I went out and bought some fish and chips. I ate them, she didn’t touch them. She loves fish and chips. She’d live on them if I let her.
‘Mum … please. What’s going on?’
‘Kirby …’ She stopped and put her hands to her face, pressing them against her cheeks as if she was holding her head together.
‘Mum!’ I got up, but she held up a hand.
‘I’m all right. I’m okay. It’s just that I’ve got to tell you and …’
My body went cold. ‘Tell me what?’
She wrapped her arms round herself and rocked forward so that her head dropped and she couldn’t look at me. ‘I’m not going to work with refugees in Wellington. I’m going to Africa.’
The words hung in the hot air. Africa? She was going to Africa?
‘What about …’ I cleared my throat and tried again. ‘What about me?’
‘My brother has
offered to have you.’
‘Your brother? You’ve got a brother?’ I stared at her. Nothing was sinking in.
‘I’ve got five brothers.’ I was still taking that in when she added, ‘And three sisters.’
My mind couldn’t deal with that right now. ‘Mum! You can’t go and leave me!’ I tried to reach out for her hand but she kept her arms firmly locked round her body and she still wouldn’t look at me. I could feel panic like a choking tide.
She said nothing. And it was as if nothing I said went in. As if she couldn’t hear me. I shouted. Finally I said, ‘I’ll stay with Gemma. Louisa will have me.’
She kept her head down and said in a tight, flat voice, ‘They can’t afford it. You know that. Bringing up three kids on a benefit doesn’t leave anything over.’
‘But you could pay her!’ I cried.
She shook her head. ‘There’s no money. I only get living expenses in Africa.’
I wanted to shake her and pound her and hit her, but I was scared that if I touched her she’d fly into pieces. She seemed to be holding herself together by sheer willpower. But this was my life. She couldn’t do this to me. ‘This brother. Why haven’t you told me about him and all the others?’ My voice was high and thin. ‘Why did you say we’ve got no relatives?’ I stamped my foot and kicked the settee. ‘Why, Mum?’
At last she whispered, ‘He’s religious. They all are. They’re called The Children of the Faith. They threw me out when I was sixteen because I … because …’ She gulped and then finished in that flat, dead voice, ‘Because.’

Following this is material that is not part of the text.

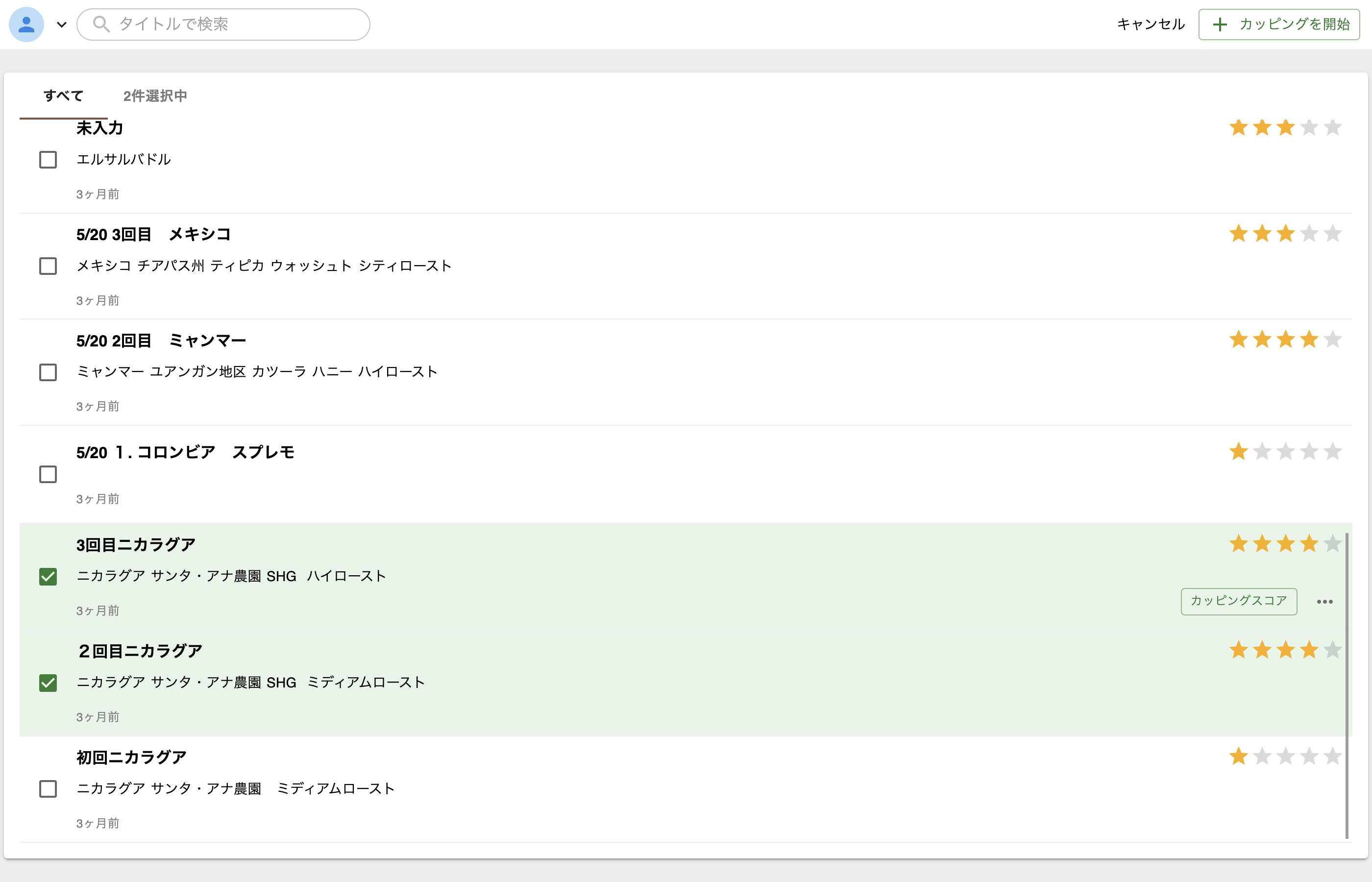
Task: Focus the タイトルで検索 search field
Action: (241, 24)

‘Mum!’ I shrieked. ‘You can’t leave me with them! A bunch of nutters! You’re crazy! I’ll run away! I don’t believe all this!’
She lifted her head and gave me a brief look and her eyes were dark and desperate. ‘You must go to them, Kirby. You have to. Or you’ll end up like me. No good for anything.’
‘Mum!’ But this time I whispered it. ‘Oh, Mum, don’t do this! Don’t say things like that!’